- [WORK REQUEST] From the following material, work out how many lines include the string "agent"; respond with the number only.
-=-=-=-=-
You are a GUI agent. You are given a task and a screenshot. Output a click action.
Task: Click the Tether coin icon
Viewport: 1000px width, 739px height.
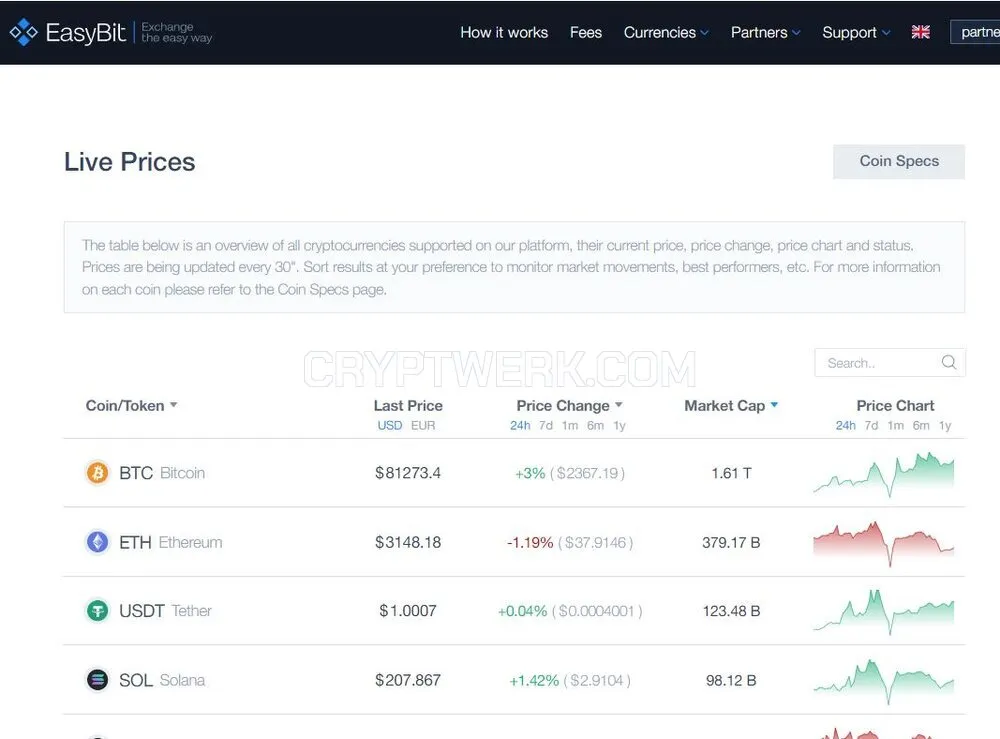[98, 611]
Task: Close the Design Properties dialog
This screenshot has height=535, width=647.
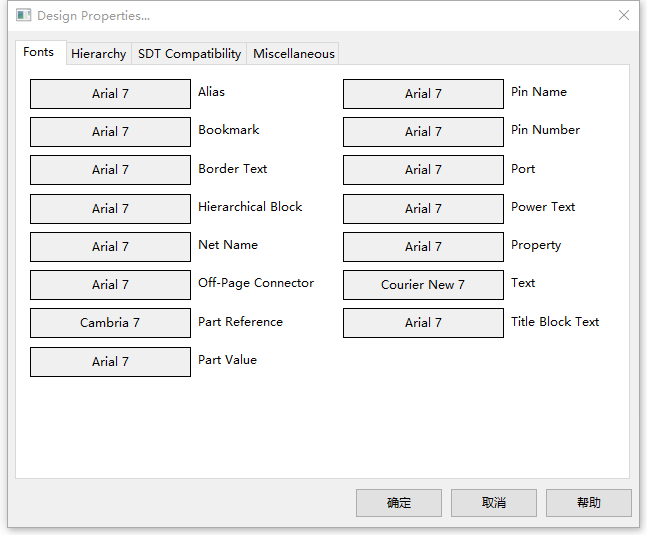Action: 624,16
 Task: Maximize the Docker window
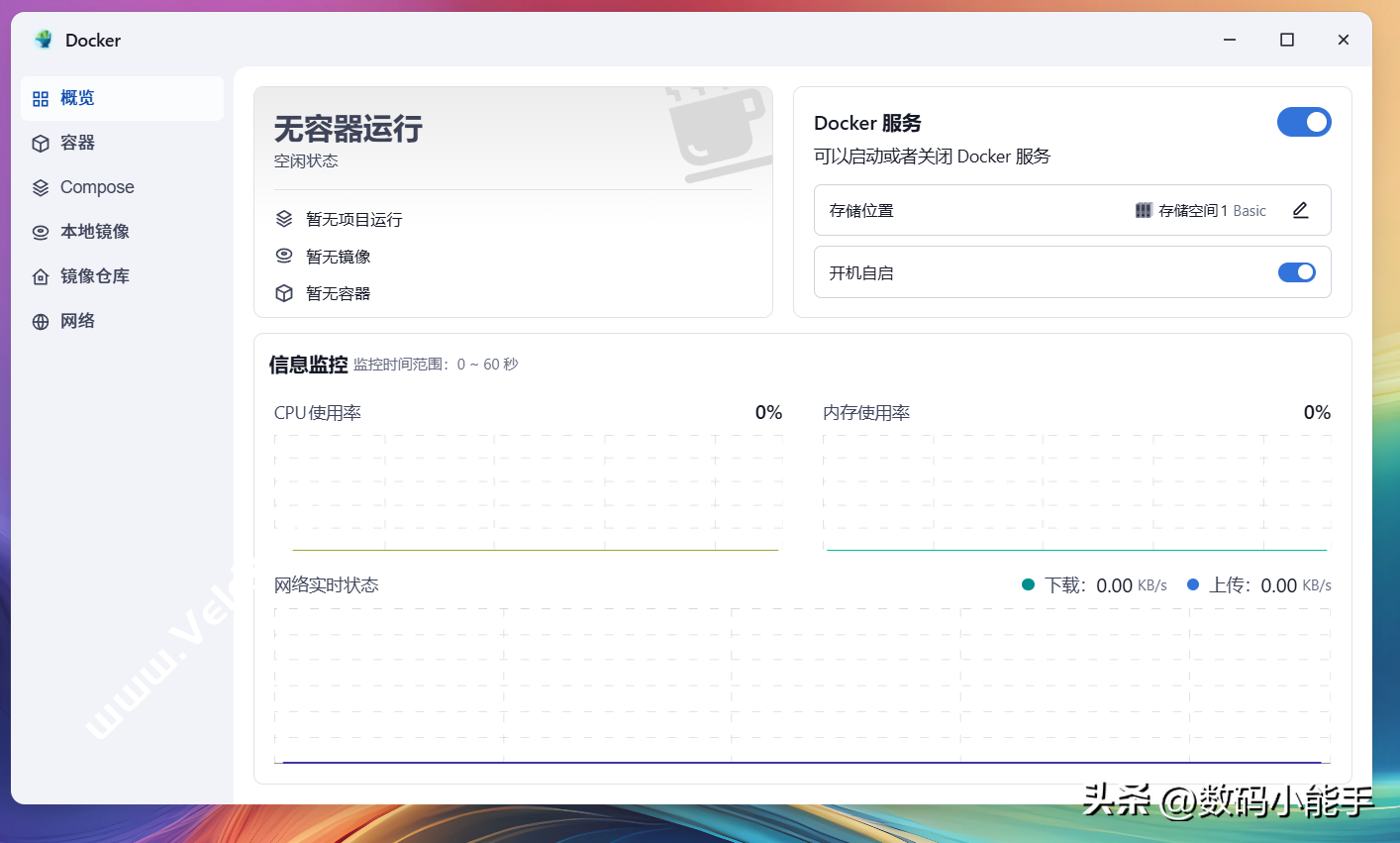coord(1286,40)
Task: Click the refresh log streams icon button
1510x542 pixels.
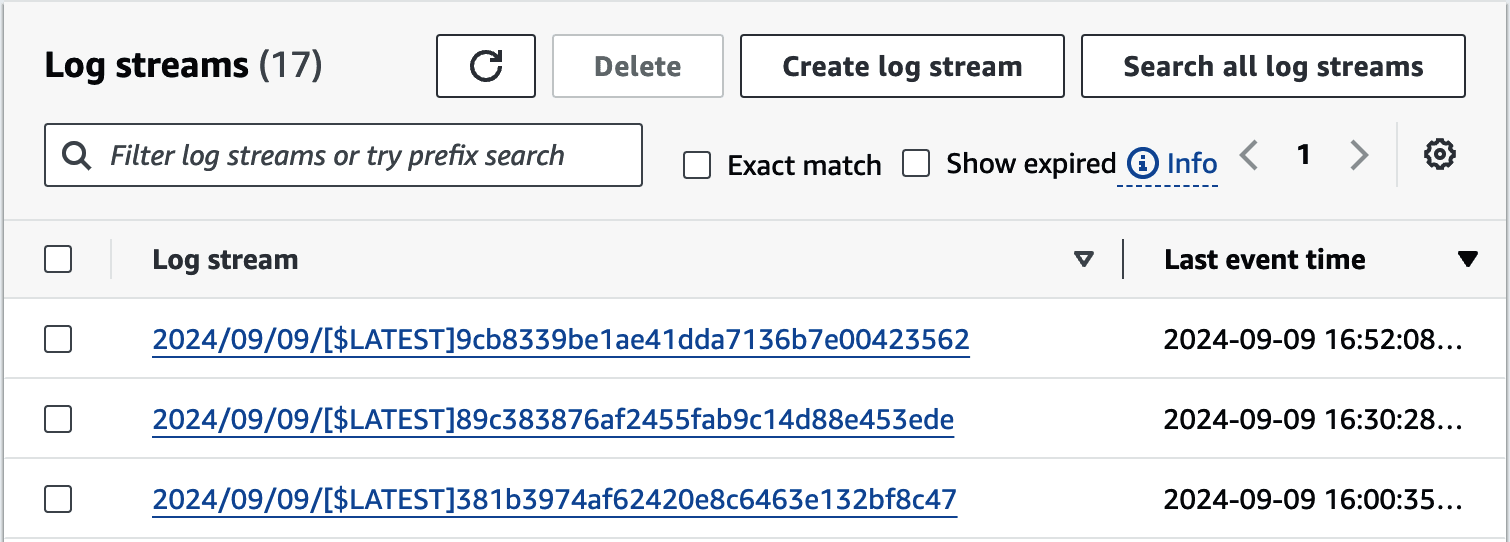Action: pyautogui.click(x=486, y=66)
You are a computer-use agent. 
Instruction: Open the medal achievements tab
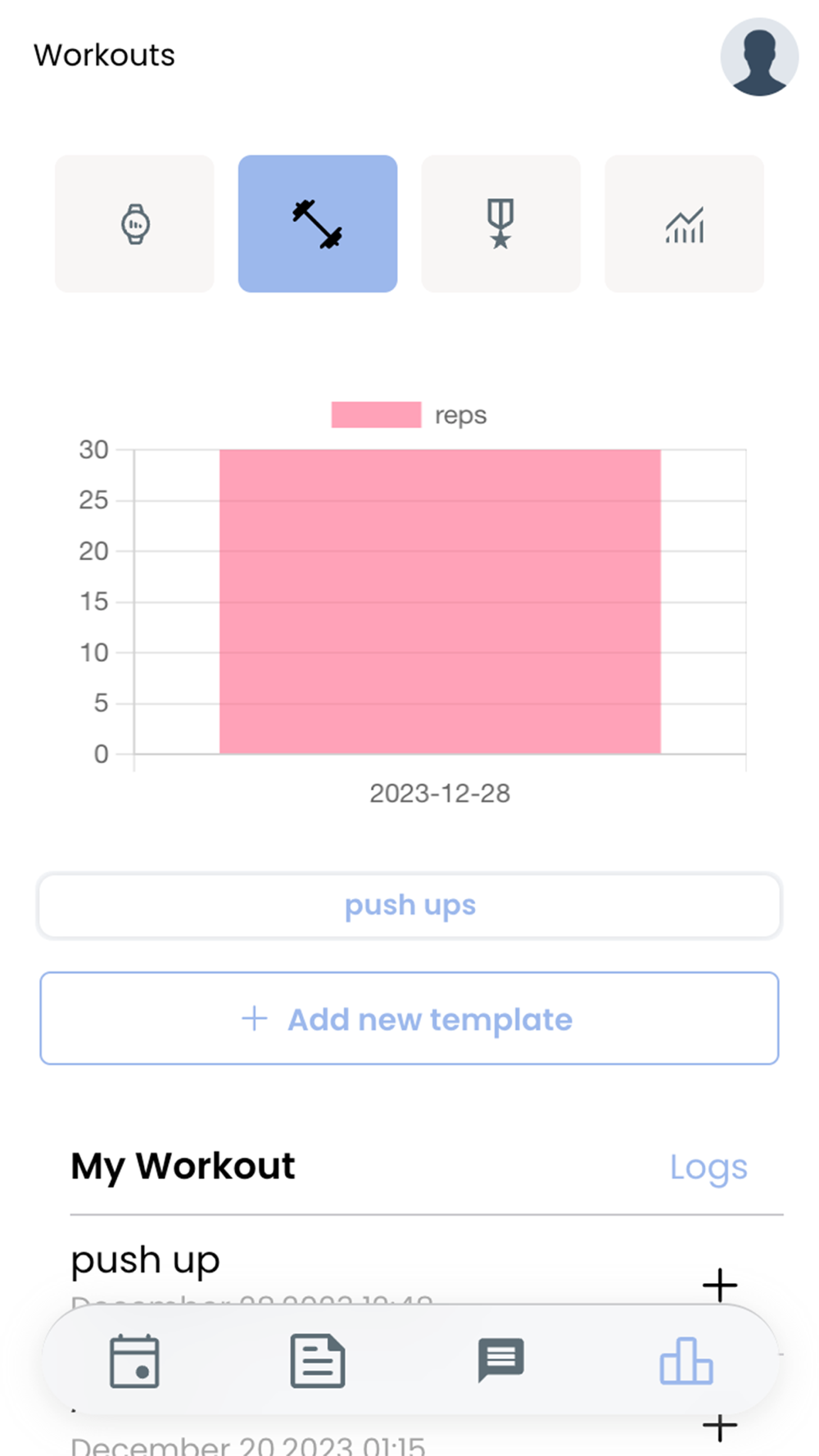pyautogui.click(x=500, y=224)
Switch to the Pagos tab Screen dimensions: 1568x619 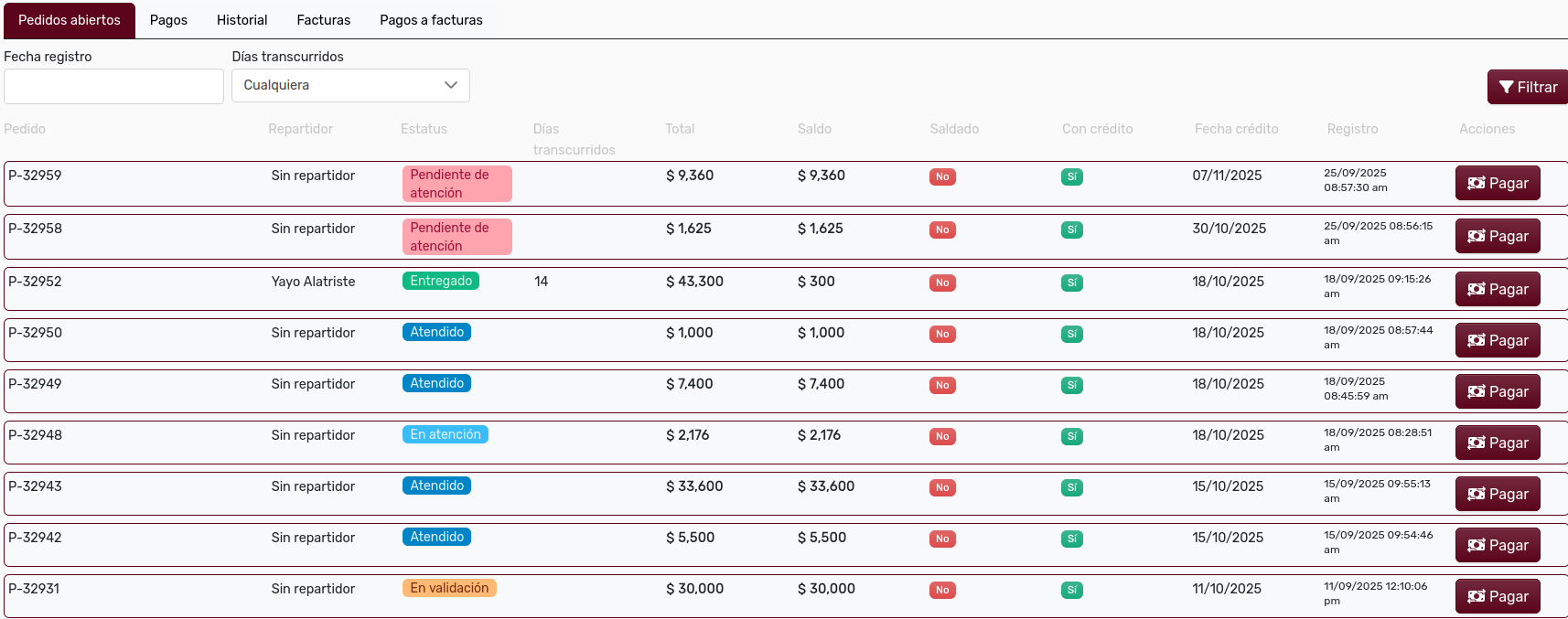[168, 20]
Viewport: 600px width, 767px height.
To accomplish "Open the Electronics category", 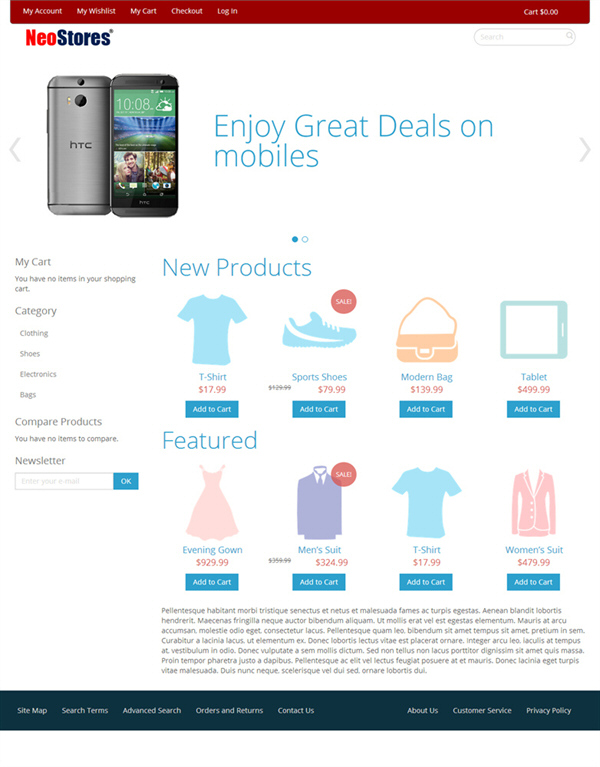I will coord(38,374).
-=-=-=-=-
- [RESULT FOR THIS TASK] 2